→ **TASK**
Reproduce the stretch of items from the line containing "How do I perform: Click the plugin.properties" through the line containing "click(49, 496)", requests included. Rescale each coordinate in the answers by multiplying it by 0.2 and rounding to a whole number, with halves rounded up.

[Items from a dataset]
————

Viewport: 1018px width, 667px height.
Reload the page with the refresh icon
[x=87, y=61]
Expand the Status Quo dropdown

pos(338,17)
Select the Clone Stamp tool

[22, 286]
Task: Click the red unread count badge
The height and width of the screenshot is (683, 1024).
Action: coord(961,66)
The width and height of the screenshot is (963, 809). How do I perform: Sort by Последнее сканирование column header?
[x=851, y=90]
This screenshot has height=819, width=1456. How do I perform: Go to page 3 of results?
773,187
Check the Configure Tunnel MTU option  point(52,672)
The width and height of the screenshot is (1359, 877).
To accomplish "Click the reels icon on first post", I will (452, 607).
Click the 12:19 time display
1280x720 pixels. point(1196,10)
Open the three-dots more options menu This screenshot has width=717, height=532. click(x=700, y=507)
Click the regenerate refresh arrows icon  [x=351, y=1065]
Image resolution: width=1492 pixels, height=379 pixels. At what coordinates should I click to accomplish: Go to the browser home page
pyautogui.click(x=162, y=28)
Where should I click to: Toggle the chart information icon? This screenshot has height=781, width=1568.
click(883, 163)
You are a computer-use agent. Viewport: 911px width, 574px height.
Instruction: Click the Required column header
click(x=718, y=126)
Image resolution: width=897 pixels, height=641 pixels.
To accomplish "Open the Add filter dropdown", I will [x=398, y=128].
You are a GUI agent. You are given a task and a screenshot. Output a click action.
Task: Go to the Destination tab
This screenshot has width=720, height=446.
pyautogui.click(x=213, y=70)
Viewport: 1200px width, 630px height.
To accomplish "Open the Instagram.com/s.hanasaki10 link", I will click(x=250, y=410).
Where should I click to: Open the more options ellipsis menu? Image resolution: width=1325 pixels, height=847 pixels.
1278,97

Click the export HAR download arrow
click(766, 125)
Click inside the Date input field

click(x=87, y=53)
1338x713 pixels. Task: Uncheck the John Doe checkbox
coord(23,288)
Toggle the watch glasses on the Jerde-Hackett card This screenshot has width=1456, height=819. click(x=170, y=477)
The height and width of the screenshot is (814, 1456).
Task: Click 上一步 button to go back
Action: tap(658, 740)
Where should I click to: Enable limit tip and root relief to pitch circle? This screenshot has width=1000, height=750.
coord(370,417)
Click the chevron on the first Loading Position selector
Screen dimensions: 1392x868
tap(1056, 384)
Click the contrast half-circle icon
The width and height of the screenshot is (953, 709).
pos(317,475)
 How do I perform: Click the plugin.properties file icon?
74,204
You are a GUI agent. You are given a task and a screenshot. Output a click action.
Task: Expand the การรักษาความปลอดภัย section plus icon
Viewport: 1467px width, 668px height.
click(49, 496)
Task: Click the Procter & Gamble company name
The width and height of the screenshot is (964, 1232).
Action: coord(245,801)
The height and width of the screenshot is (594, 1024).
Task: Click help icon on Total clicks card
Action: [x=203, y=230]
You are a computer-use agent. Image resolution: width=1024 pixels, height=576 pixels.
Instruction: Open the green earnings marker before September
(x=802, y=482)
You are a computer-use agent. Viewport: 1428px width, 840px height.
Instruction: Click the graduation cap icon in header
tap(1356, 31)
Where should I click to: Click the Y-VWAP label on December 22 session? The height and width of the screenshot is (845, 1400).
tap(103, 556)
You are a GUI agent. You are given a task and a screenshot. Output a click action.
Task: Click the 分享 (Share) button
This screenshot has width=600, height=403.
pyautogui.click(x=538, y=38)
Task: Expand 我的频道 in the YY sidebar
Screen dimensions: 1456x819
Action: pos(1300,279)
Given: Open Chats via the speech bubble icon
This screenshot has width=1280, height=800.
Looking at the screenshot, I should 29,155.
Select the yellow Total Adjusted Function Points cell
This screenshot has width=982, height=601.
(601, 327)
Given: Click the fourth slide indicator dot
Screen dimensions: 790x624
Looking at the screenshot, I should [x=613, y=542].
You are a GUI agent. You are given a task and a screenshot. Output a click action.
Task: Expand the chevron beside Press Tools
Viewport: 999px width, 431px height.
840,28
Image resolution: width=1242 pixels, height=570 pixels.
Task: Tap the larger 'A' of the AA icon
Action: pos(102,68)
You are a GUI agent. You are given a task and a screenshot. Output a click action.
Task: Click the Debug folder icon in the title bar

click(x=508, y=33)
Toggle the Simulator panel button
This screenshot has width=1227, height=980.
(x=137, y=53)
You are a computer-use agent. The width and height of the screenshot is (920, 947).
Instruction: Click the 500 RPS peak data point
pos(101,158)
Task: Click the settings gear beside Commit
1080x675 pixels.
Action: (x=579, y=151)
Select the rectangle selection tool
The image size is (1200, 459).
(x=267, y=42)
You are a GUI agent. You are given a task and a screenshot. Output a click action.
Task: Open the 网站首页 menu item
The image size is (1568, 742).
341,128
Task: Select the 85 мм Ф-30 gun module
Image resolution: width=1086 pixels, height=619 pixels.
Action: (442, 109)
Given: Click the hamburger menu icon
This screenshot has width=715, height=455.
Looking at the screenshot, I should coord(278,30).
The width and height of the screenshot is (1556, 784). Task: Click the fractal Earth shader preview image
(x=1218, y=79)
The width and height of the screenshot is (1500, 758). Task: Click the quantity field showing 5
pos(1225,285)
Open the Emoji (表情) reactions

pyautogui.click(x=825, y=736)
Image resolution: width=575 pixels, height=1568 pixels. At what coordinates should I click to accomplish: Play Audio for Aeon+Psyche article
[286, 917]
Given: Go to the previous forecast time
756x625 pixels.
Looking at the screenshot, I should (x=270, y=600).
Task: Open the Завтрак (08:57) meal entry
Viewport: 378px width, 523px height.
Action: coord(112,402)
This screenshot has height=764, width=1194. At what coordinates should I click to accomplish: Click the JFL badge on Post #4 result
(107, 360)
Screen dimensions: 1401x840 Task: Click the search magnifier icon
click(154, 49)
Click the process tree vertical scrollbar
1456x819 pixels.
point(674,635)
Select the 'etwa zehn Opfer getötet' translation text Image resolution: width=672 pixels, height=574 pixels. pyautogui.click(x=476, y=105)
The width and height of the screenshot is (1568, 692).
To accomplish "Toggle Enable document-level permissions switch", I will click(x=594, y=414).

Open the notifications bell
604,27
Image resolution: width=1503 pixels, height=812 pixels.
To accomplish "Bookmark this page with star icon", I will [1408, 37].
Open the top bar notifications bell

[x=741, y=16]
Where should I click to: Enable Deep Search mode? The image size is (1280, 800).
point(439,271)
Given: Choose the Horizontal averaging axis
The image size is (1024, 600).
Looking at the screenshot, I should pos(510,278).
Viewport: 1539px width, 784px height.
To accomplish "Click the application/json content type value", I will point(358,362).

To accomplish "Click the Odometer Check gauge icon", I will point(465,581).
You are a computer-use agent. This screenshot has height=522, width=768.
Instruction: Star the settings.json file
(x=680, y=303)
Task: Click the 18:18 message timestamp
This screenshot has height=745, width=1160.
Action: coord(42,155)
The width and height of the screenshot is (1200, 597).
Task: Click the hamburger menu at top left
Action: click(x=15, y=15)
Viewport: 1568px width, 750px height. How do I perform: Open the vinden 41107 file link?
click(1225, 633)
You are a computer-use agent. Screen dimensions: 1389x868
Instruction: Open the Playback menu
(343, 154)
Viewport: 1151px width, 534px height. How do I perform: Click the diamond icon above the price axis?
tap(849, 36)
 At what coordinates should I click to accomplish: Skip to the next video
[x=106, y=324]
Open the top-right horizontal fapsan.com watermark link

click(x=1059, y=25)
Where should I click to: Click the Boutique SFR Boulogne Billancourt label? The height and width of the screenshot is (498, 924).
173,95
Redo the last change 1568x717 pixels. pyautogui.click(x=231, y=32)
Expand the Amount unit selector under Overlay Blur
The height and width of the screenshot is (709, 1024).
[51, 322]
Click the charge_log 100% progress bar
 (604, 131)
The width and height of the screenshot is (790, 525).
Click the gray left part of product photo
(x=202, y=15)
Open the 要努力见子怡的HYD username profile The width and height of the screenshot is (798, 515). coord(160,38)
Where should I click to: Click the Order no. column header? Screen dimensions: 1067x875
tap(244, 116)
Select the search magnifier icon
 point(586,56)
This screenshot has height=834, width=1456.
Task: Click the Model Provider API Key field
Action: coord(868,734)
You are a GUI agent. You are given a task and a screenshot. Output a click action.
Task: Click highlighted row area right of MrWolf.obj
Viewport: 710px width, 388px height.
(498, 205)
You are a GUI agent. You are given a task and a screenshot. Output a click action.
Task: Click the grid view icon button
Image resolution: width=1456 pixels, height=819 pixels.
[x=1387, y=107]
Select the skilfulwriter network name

————

→ **REPLY TO THE EXERCISE**
 How do I perform: Click the plugin.properties file icon?
15,41
You are a GUI agent. You are given a task and a screenshot. Output a click action.
Task: Expand the การรักษาความปลอดภัย section plus icon
Viewport: 1467px width, 668px height.
click(10, 99)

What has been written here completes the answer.